_INFORMATION_
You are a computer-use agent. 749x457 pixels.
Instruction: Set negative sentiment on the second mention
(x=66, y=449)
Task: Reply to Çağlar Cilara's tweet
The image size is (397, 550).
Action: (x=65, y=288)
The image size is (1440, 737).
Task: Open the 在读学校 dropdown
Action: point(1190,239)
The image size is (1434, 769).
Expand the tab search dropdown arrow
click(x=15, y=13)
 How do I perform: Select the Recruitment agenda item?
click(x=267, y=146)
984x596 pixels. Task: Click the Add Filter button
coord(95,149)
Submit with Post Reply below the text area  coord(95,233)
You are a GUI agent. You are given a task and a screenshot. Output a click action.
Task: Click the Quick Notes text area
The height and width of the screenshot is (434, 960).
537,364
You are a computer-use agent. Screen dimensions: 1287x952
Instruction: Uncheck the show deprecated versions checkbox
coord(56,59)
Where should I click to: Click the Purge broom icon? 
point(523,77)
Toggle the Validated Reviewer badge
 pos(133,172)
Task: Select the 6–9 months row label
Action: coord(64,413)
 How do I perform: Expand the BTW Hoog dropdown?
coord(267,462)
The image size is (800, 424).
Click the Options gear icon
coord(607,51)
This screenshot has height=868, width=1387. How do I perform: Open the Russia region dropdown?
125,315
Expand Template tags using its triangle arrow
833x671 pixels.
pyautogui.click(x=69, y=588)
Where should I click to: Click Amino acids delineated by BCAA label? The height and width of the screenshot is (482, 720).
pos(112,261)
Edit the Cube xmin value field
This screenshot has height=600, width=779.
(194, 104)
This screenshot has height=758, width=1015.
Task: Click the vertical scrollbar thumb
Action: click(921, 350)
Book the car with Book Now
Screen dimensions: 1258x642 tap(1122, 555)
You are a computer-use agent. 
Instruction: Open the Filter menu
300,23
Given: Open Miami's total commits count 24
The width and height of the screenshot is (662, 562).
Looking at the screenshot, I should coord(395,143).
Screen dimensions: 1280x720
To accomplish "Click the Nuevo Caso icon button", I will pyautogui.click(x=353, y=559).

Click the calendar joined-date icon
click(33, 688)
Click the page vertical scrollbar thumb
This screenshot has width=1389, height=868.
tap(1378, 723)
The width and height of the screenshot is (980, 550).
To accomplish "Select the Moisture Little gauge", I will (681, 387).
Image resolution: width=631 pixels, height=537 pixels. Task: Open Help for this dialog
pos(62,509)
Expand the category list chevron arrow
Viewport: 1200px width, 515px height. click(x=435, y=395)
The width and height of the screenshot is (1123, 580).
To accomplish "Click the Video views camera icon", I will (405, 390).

_DIRECTIONS FOR THIS TASK_
Transcribe each entry exactly as it appears.

_EXERCISE ANSWER_
You are a computer-use agent. 749x457 pixels.
Instruction: Set negative sentiment on the second mention
(x=66, y=449)
Task: Reply to Çağlar Cilara's tweet
The image size is (397, 550).
Action: (x=65, y=288)
The image size is (1440, 737).
Task: Open the 在读学校 dropdown
Action: point(1190,239)
The image size is (1434, 769).
Expand the tab search dropdown arrow
click(x=15, y=13)
 How do I perform: Select the Recruitment agenda item?
click(x=267, y=146)
984x596 pixels. Task: Click the Add Filter button
coord(95,149)
Submit with Post Reply below the text area  coord(95,233)
You are a GUI agent. You are given a task and a screenshot. Output a click action.
Task: Click the Quick Notes text area
The height and width of the screenshot is (434, 960).
537,364
You are a computer-use agent. Screen dimensions: 1287x952
Instruction: Uncheck the show deprecated versions checkbox
coord(56,59)
Where should I click to: Click the Purge broom icon? 
point(523,77)
Toggle the Validated Reviewer badge
 pos(133,172)
Task: Select the 6–9 months row label
Action: coord(64,413)
 How do I perform: Expand the BTW Hoog dropdown?
coord(267,462)
The image size is (800, 424).
Click the Options gear icon
coord(607,51)
This screenshot has height=868, width=1387. How do I perform: Open the Russia region dropdown?
125,315
Expand Template tags using its triangle arrow
833x671 pixels.
pyautogui.click(x=69, y=588)
Where should I click to: Click Amino acids delineated by BCAA label? The height and width of the screenshot is (482, 720).
pos(112,261)
Edit the Cube xmin value field
This screenshot has height=600, width=779.
(194, 104)
This screenshot has height=758, width=1015.
Task: Click the vertical scrollbar thumb
Action: click(921, 350)
Book the car with Book Now
Screen dimensions: 1258x642 tap(1122, 555)
You are a computer-use agent. 
Instruction: Open the Filter menu
300,23
Given: Open Miami's total commits count 24
The width and height of the screenshot is (662, 562).
Looking at the screenshot, I should coord(395,143).
Screen dimensions: 1280x720
To accomplish "Click the Nuevo Caso icon button", I will pyautogui.click(x=353, y=559).

Click the calendar joined-date icon
click(33, 688)
Click the page vertical scrollbar thumb
This screenshot has width=1389, height=868.
tap(1378, 723)
The width and height of the screenshot is (980, 550).
To accomplish "Select the Moisture Little gauge", I will (681, 387).
Image resolution: width=631 pixels, height=537 pixels. Task: Open Help for this dialog
pos(62,509)
Expand the category list chevron arrow
Viewport: 1200px width, 515px height. click(x=435, y=395)
The width and height of the screenshot is (1123, 580).
To accomplish "Click the Video views camera icon", I will (405, 390).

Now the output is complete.